Se llora la muerte de los padres, la de un amigo, la de un cónyuge, la de una persona cercana por algún motivo. La muerte es una desaparición definitiva.

Pero, ¿qué pasa después de la muerte? ¿Es cierto que se acaba todo con ella?

No,  después de a muerte viene la vida. Nada se acaba; se transforma.

Veamos. Nosotros tenemos la ventaja de haber vivido después de la muerte de Cristo. Con sorpresa vemos que la muerte no tiene la última palabra. Jesús al tercer día resucita y se aparece a los más íntimos: las mujeres que solían acompañarle, a los apóstoles, a Caifás y su amigo cuando ya, decepcionados, se marchaban a otra tierra.

Jesús vive, y según sus palabras, va a permanecer con nosotros "hasta el final de los tiempos". Mientras, son miles los canonizados por la Iglesia después de su muerte, garantizando así la estancia definitiva de su alma para toda la eternidad.

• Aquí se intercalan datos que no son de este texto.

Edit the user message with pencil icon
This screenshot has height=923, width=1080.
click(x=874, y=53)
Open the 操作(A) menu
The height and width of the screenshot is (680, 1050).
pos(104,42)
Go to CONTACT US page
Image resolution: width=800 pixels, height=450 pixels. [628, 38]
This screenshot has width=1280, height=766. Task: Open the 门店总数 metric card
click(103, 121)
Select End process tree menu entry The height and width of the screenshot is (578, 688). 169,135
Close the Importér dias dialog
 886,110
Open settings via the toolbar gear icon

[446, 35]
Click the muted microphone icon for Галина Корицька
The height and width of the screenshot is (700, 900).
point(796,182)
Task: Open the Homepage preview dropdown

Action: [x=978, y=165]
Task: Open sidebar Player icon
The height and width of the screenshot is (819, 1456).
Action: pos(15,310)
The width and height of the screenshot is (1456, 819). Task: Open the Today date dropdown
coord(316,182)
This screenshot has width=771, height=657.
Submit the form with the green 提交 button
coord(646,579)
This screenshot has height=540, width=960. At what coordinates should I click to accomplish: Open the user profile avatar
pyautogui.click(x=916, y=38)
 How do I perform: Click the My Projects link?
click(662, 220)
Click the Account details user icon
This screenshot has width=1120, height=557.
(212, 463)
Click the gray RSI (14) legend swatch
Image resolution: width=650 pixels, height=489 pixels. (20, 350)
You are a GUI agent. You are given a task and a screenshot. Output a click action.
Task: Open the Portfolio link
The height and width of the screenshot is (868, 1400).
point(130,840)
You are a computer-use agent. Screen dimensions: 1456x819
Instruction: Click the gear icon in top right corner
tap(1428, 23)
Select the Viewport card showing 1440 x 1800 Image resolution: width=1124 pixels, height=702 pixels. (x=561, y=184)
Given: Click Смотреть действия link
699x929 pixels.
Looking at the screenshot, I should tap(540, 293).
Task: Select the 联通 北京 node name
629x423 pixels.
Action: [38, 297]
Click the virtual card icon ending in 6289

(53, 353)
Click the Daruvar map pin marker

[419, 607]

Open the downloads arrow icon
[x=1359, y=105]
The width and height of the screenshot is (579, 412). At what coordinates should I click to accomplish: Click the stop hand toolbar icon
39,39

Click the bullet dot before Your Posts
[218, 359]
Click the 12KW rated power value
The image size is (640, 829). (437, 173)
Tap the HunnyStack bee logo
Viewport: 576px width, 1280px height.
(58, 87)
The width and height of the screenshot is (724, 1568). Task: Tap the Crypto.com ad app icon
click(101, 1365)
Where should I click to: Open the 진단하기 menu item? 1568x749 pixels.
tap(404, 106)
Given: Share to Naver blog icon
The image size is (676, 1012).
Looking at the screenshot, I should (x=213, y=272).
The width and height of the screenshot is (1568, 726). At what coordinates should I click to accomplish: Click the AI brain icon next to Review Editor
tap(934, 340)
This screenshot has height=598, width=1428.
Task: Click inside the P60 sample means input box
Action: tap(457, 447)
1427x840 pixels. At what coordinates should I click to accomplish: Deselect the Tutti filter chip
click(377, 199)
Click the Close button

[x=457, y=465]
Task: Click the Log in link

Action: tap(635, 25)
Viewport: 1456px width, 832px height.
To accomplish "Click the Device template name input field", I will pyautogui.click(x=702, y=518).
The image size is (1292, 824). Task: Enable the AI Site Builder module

En las apariciones de La Salette, Francia, la Virgen se aparece llorando, en 1846, desconsolada, a dos jovencitos de 15 y 11 años, diciéndoles que la causa de su llanto son los pecadores, por sus ofensas al Señor, su hijo, y su caminar a la condenación eterna.

Este es el bien perdido para siempre, capaz de compungir a María, a pesar de su inamovible estancia en el cielo junto a la Trinidad.

El problema estriba en que son muchos en la tierra, que no ven o no quieren hacerlo, lo que supone la permanencia en el pecado, capaz de hacerles perder ese bien eterno, de felicidad sin límites, que pierden si tienen a desgracia de morir en pecado mortal.

Vale la pena, entonces, darse cuenta en esta vida de ese bien que no se quiere ver, por indiferencia o descuido,  antes de que llegue la hora definitiva.